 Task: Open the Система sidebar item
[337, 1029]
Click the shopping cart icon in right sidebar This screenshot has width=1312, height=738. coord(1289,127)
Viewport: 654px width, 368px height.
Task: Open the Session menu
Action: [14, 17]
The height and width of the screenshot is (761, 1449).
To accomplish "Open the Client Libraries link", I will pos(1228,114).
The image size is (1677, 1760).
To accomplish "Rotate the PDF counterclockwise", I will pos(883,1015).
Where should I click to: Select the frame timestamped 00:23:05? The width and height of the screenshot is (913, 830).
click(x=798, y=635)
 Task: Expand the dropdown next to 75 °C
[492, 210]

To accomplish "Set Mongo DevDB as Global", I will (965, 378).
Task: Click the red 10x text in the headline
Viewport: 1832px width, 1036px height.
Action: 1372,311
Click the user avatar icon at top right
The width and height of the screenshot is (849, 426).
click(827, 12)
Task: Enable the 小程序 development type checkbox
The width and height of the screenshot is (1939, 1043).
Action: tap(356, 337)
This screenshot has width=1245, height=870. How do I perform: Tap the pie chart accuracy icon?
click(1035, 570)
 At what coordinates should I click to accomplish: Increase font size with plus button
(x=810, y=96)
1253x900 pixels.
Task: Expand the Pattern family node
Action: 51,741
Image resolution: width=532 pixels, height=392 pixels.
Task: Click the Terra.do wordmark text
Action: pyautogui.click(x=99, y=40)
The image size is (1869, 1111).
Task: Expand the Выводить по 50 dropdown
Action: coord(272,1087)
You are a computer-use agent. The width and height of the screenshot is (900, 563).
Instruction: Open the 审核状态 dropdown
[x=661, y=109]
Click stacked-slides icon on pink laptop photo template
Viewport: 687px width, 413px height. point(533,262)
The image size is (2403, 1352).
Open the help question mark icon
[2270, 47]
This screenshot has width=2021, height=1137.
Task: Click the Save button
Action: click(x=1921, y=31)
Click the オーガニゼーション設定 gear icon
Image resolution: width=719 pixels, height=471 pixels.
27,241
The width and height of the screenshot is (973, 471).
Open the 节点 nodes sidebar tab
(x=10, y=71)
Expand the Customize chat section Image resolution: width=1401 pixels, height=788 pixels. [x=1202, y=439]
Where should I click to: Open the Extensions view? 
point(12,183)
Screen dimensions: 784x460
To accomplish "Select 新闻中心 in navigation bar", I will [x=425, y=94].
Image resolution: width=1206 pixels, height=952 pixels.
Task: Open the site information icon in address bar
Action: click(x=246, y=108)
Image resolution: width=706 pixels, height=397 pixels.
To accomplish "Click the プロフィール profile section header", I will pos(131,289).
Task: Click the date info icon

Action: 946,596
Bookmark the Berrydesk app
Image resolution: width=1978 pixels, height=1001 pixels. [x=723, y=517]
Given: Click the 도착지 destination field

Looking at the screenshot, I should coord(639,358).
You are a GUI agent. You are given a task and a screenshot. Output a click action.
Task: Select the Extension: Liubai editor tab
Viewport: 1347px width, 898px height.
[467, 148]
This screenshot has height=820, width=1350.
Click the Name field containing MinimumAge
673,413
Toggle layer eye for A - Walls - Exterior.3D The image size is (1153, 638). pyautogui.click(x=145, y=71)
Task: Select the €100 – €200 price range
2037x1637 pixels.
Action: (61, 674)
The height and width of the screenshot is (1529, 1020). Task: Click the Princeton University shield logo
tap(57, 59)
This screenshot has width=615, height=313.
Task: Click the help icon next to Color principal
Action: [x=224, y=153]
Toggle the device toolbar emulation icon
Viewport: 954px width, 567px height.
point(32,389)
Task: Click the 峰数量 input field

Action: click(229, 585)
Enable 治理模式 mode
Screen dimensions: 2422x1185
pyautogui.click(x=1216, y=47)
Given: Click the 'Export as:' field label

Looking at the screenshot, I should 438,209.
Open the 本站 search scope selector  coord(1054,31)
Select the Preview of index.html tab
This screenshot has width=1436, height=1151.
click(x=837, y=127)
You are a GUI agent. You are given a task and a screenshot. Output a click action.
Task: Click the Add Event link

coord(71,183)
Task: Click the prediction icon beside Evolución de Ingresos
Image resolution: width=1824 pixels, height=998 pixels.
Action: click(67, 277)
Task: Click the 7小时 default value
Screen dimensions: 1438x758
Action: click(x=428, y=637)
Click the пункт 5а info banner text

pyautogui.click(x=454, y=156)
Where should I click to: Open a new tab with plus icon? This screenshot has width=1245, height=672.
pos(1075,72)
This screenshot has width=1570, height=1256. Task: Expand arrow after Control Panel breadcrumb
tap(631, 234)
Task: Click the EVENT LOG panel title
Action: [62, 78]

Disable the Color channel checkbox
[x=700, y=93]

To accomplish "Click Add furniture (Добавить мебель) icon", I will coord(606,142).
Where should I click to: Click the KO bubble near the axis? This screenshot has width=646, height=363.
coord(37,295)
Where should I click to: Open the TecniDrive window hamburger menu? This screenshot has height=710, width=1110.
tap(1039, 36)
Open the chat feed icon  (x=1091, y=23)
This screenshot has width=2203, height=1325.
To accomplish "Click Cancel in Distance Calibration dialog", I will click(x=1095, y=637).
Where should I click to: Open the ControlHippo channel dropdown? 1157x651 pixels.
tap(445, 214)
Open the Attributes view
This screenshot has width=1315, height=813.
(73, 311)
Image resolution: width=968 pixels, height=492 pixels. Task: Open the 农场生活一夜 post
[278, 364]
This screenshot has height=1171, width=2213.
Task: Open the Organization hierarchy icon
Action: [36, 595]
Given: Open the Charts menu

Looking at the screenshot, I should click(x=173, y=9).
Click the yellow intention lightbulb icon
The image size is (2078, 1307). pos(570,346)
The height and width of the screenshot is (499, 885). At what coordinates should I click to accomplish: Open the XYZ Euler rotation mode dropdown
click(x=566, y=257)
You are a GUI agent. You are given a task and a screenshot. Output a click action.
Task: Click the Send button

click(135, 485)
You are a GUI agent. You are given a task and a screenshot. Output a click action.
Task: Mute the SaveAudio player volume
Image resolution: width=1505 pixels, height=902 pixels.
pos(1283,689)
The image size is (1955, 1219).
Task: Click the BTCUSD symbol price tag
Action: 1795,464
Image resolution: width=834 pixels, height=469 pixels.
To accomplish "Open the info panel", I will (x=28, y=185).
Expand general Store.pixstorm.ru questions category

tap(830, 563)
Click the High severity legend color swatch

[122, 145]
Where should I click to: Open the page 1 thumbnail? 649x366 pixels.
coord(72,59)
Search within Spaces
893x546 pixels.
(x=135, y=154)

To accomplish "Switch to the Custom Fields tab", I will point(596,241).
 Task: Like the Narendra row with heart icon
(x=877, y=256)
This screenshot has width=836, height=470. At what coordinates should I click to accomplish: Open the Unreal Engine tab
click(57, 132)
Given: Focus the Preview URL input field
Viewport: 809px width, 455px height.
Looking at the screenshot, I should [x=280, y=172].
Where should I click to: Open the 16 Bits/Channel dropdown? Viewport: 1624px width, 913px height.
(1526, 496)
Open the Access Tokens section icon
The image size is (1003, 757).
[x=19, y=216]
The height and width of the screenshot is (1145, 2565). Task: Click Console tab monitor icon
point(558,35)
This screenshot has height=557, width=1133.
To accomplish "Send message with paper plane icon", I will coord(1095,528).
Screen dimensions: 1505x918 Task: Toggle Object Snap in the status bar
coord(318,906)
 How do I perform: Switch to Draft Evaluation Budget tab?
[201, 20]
====
Exercise description: Nothing in the listing above may be altered; transcribe all of it.

Exercise result:
 Task: Open the Система sidebar item
[337, 1029]
Click the shopping cart icon in right sidebar This screenshot has width=1312, height=738. coord(1289,127)
Viewport: 654px width, 368px height.
Task: Open the Session menu
Action: [14, 17]
The height and width of the screenshot is (761, 1449).
To accomplish "Open the Client Libraries link", I will pos(1228,114).
The image size is (1677, 1760).
To accomplish "Rotate the PDF counterclockwise", I will pos(883,1015).
Where should I click to: Select the frame timestamped 00:23:05? The width and height of the screenshot is (913, 830).
click(x=798, y=635)
 Task: Expand the dropdown next to 75 °C
[492, 210]

To accomplish "Set Mongo DevDB as Global", I will (965, 378).
Task: Click the red 10x text in the headline
Viewport: 1832px width, 1036px height.
Action: 1372,311
Click the user avatar icon at top right
The width and height of the screenshot is (849, 426).
click(827, 12)
Task: Enable the 小程序 development type checkbox
The width and height of the screenshot is (1939, 1043).
Action: tap(356, 337)
This screenshot has width=1245, height=870. How do I perform: Tap the pie chart accuracy icon?
click(1035, 570)
 At what coordinates should I click to accomplish: Increase font size with plus button
(x=810, y=96)
1253x900 pixels.
Task: Expand the Pattern family node
Action: 51,741
Image resolution: width=532 pixels, height=392 pixels.
Task: Click the Terra.do wordmark text
Action: pyautogui.click(x=99, y=40)
The image size is (1869, 1111).
Task: Expand the Выводить по 50 dropdown
Action: coord(272,1087)
You are a computer-use agent. The width and height of the screenshot is (900, 563).
Instruction: Open the 审核状态 dropdown
[x=661, y=109]
Click stacked-slides icon on pink laptop photo template
Viewport: 687px width, 413px height. point(533,262)
The image size is (2403, 1352).
Open the help question mark icon
[2270, 47]
This screenshot has width=2021, height=1137.
Task: Click the Save button
Action: click(x=1921, y=31)
Click the オーガニゼーション設定 gear icon
Image resolution: width=719 pixels, height=471 pixels.
27,241
The width and height of the screenshot is (973, 471).
Open the 节点 nodes sidebar tab
(x=10, y=71)
Expand the Customize chat section Image resolution: width=1401 pixels, height=788 pixels. [x=1202, y=439]
Where should I click to: Open the Extensions view? 
point(12,183)
Screen dimensions: 784x460
To accomplish "Select 新闻中心 in navigation bar", I will [x=425, y=94].
Image resolution: width=1206 pixels, height=952 pixels.
Task: Open the site information icon in address bar
Action: click(x=246, y=108)
Image resolution: width=706 pixels, height=397 pixels.
To accomplish "Click the プロフィール profile section header", I will pos(131,289).
Task: Click the date info icon

Action: 946,596
Bookmark the Berrydesk app
Image resolution: width=1978 pixels, height=1001 pixels. [x=723, y=517]
Given: Click the 도착지 destination field

Looking at the screenshot, I should coord(639,358).
You are a GUI agent. You are given a task and a screenshot. Output a click action.
Task: Select the Extension: Liubai editor tab
Viewport: 1347px width, 898px height.
[467, 148]
This screenshot has height=820, width=1350.
Click the Name field containing MinimumAge
673,413
Toggle layer eye for A - Walls - Exterior.3D The image size is (1153, 638). pyautogui.click(x=145, y=71)
Task: Select the €100 – €200 price range
2037x1637 pixels.
Action: (61, 674)
The height and width of the screenshot is (1529, 1020). Task: Click the Princeton University shield logo
tap(57, 59)
This screenshot has width=615, height=313.
Task: Click the help icon next to Color principal
Action: [x=224, y=153]
Toggle the device toolbar emulation icon
Viewport: 954px width, 567px height.
point(32,389)
Task: Click the 峰数量 input field

Action: click(229, 585)
Enable 治理模式 mode
Screen dimensions: 2422x1185
pyautogui.click(x=1216, y=47)
Given: Click the 'Export as:' field label

Looking at the screenshot, I should 438,209.
Open the 本站 search scope selector  coord(1054,31)
Select the Preview of index.html tab
This screenshot has width=1436, height=1151.
click(x=837, y=127)
You are a GUI agent. You are given a task and a screenshot. Output a click action.
Task: Click the Add Event link

coord(71,183)
Task: Click the prediction icon beside Evolución de Ingresos
Image resolution: width=1824 pixels, height=998 pixels.
Action: click(67, 277)
Task: Click the 7小时 default value
Screen dimensions: 1438x758
Action: click(x=428, y=637)
Click the пункт 5а info banner text

pyautogui.click(x=454, y=156)
Where should I click to: Open a new tab with plus icon? This screenshot has width=1245, height=672.
pos(1075,72)
This screenshot has width=1570, height=1256. Task: Expand arrow after Control Panel breadcrumb
tap(631, 234)
Task: Click the EVENT LOG panel title
Action: [62, 78]

Disable the Color channel checkbox
[x=700, y=93]

To accomplish "Click Add furniture (Добавить мебель) icon", I will coord(606,142).
Where should I click to: Click the KO bubble near the axis? This screenshot has width=646, height=363.
coord(37,295)
Where should I click to: Open the TecniDrive window hamburger menu? This screenshot has height=710, width=1110.
tap(1039, 36)
Open the chat feed icon  (x=1091, y=23)
This screenshot has width=2203, height=1325.
To accomplish "Click Cancel in Distance Calibration dialog", I will click(x=1095, y=637).
Where should I click to: Open the ControlHippo channel dropdown? 1157x651 pixels.
tap(445, 214)
Open the Attributes view
This screenshot has width=1315, height=813.
(73, 311)
Image resolution: width=968 pixels, height=492 pixels. Task: Open the 农场生活一夜 post
[278, 364]
This screenshot has height=1171, width=2213.
Task: Open the Organization hierarchy icon
Action: [36, 595]
Given: Open the Charts menu

Looking at the screenshot, I should click(x=173, y=9).
Click the yellow intention lightbulb icon
The image size is (2078, 1307). pos(570,346)
The height and width of the screenshot is (499, 885). At what coordinates should I click to accomplish: Open the XYZ Euler rotation mode dropdown
click(x=566, y=257)
You are a GUI agent. You are given a task and a screenshot. Output a click action.
Task: Click the Send button

click(135, 485)
You are a GUI agent. You are given a task and a screenshot. Output a click action.
Task: Mute the SaveAudio player volume
Image resolution: width=1505 pixels, height=902 pixels.
pos(1283,689)
The image size is (1955, 1219).
Task: Click the BTCUSD symbol price tag
Action: 1795,464
Image resolution: width=834 pixels, height=469 pixels.
To accomplish "Open the info panel", I will (x=28, y=185).
Expand general Store.pixstorm.ru questions category

tap(830, 563)
Click the High severity legend color swatch

[122, 145]
Where should I click to: Open the page 1 thumbnail? 649x366 pixels.
coord(72,59)
Search within Spaces
893x546 pixels.
(x=135, y=154)

To accomplish "Switch to the Custom Fields tab", I will point(596,241).
 Task: Like the Narendra row with heart icon
(x=877, y=256)
This screenshot has width=836, height=470. At what coordinates should I click to accomplish: Open the Unreal Engine tab
click(57, 132)
Given: Focus the Preview URL input field
Viewport: 809px width, 455px height.
Looking at the screenshot, I should [x=280, y=172].
Where should I click to: Open the 16 Bits/Channel dropdown? Viewport: 1624px width, 913px height.
(1526, 496)
Open the Access Tokens section icon
The image size is (1003, 757).
[x=19, y=216]
The height and width of the screenshot is (1145, 2565). Task: Click Console tab monitor icon
point(558,35)
This screenshot has height=557, width=1133.
To accomplish "Send message with paper plane icon", I will coord(1095,528).
Screen dimensions: 1505x918 Task: Toggle Object Snap in the status bar
coord(318,906)
 How do I perform: Switch to Draft Evaluation Budget tab?
[201, 20]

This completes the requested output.